═════ Exercise inputs

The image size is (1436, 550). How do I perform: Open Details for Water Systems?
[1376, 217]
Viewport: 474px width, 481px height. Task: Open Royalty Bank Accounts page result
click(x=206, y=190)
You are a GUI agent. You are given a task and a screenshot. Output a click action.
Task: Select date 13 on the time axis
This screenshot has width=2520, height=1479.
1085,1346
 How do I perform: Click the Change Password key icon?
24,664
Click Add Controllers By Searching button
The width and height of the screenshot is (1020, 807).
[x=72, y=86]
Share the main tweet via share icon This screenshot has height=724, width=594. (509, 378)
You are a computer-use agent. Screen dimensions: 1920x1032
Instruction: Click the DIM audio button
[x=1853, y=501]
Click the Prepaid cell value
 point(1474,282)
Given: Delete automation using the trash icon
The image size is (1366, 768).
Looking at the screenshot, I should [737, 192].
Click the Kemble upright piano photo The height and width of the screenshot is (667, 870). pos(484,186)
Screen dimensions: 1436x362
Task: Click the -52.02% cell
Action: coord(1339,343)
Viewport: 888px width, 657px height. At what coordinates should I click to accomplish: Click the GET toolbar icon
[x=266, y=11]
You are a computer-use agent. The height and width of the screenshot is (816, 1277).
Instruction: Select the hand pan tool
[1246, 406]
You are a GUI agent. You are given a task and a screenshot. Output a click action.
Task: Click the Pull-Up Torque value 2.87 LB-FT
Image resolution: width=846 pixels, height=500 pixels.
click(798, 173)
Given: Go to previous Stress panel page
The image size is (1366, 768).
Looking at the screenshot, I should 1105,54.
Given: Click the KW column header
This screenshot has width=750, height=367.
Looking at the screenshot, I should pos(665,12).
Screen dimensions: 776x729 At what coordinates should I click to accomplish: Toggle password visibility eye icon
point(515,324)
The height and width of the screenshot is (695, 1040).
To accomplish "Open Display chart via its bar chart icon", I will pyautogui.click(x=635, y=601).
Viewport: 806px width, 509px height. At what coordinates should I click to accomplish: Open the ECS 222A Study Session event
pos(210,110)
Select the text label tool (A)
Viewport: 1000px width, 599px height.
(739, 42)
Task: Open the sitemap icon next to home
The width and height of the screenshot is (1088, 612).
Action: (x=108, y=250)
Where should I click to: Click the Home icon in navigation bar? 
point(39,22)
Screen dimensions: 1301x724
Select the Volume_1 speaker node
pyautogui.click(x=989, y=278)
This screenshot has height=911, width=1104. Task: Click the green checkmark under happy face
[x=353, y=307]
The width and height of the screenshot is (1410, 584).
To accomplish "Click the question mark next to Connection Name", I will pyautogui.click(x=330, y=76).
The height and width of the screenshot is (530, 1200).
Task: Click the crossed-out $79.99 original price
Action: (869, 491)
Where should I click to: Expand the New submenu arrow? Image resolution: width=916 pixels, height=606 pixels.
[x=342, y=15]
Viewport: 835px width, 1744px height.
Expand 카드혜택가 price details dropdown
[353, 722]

══════════

_Exercise_
Go through the data and copy each line exactly as it was written.

_Result_
The image size is (1436, 550). How do I perform: Open Details for Water Systems?
[1376, 217]
Viewport: 474px width, 481px height. Task: Open Royalty Bank Accounts page result
click(x=206, y=190)
You are a GUI agent. You are given a task and a screenshot. Output a click action.
Task: Select date 13 on the time axis
This screenshot has width=2520, height=1479.
1085,1346
 How do I perform: Click the Change Password key icon?
24,664
Click Add Controllers By Searching button
The width and height of the screenshot is (1020, 807).
[x=72, y=86]
Share the main tweet via share icon This screenshot has height=724, width=594. (509, 378)
You are a computer-use agent. Screen dimensions: 1920x1032
Instruction: Click the DIM audio button
[x=1853, y=501]
Click the Prepaid cell value
 point(1474,282)
Given: Delete automation using the trash icon
The image size is (1366, 768).
Looking at the screenshot, I should [737, 192].
Click the Kemble upright piano photo The height and width of the screenshot is (667, 870). pos(484,186)
Screen dimensions: 1436x362
Task: Click the -52.02% cell
Action: coord(1339,343)
Viewport: 888px width, 657px height. At what coordinates should I click to accomplish: Click the GET toolbar icon
[x=266, y=11]
You are a computer-use agent. The height and width of the screenshot is (816, 1277).
Instruction: Select the hand pan tool
[1246, 406]
You are a GUI agent. You are given a task and a screenshot. Output a click action.
Task: Click the Pull-Up Torque value 2.87 LB-FT
Image resolution: width=846 pixels, height=500 pixels.
click(798, 173)
Given: Go to previous Stress panel page
The image size is (1366, 768).
Looking at the screenshot, I should 1105,54.
Given: Click the KW column header
This screenshot has width=750, height=367.
Looking at the screenshot, I should pos(665,12).
Screen dimensions: 776x729 At what coordinates should I click to accomplish: Toggle password visibility eye icon
point(515,324)
The height and width of the screenshot is (695, 1040).
To accomplish "Open Display chart via its bar chart icon", I will pyautogui.click(x=635, y=601).
Viewport: 806px width, 509px height. At what coordinates should I click to accomplish: Open the ECS 222A Study Session event
pos(210,110)
Select the text label tool (A)
Viewport: 1000px width, 599px height.
(739, 42)
Task: Open the sitemap icon next to home
The width and height of the screenshot is (1088, 612).
Action: (x=108, y=250)
Where should I click to: Click the Home icon in navigation bar? 
point(39,22)
Screen dimensions: 1301x724
Select the Volume_1 speaker node
pyautogui.click(x=989, y=278)
This screenshot has height=911, width=1104. Task: Click the green checkmark under happy face
[x=353, y=307]
The width and height of the screenshot is (1410, 584).
To accomplish "Click the question mark next to Connection Name", I will pyautogui.click(x=330, y=76).
The height and width of the screenshot is (530, 1200).
Task: Click the crossed-out $79.99 original price
Action: (869, 491)
Where should I click to: Expand the New submenu arrow? Image resolution: width=916 pixels, height=606 pixels.
[x=342, y=15]
Viewport: 835px width, 1744px height.
Expand 카드혜택가 price details dropdown
[353, 722]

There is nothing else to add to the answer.